BEGIN RECORDS FOR THE EXERCISE

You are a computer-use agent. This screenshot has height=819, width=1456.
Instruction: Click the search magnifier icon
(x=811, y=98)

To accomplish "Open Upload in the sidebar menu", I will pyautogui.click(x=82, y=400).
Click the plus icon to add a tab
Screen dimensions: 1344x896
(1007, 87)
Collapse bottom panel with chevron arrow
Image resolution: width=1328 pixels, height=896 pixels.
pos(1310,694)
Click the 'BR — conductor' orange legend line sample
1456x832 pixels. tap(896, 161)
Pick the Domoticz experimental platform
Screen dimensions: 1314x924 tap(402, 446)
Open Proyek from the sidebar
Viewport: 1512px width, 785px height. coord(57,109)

END RECORDS FOR THE EXERCISE

REQUIREMENT:
Print all the material, keeping every line identical to the original.

RESULT OF THE EXERCISE:
You are a computer-use agent. This screenshot has height=819, width=1456.
Instruction: Click the search magnifier icon
(x=811, y=98)

To accomplish "Open Upload in the sidebar menu", I will pyautogui.click(x=82, y=400).
Click the plus icon to add a tab
Screen dimensions: 1344x896
(1007, 87)
Collapse bottom panel with chevron arrow
Image resolution: width=1328 pixels, height=896 pixels.
pos(1310,694)
Click the 'BR — conductor' orange legend line sample
1456x832 pixels. tap(896, 161)
Pick the Domoticz experimental platform
Screen dimensions: 1314x924 tap(402, 446)
Open Proyek from the sidebar
Viewport: 1512px width, 785px height. coord(57,109)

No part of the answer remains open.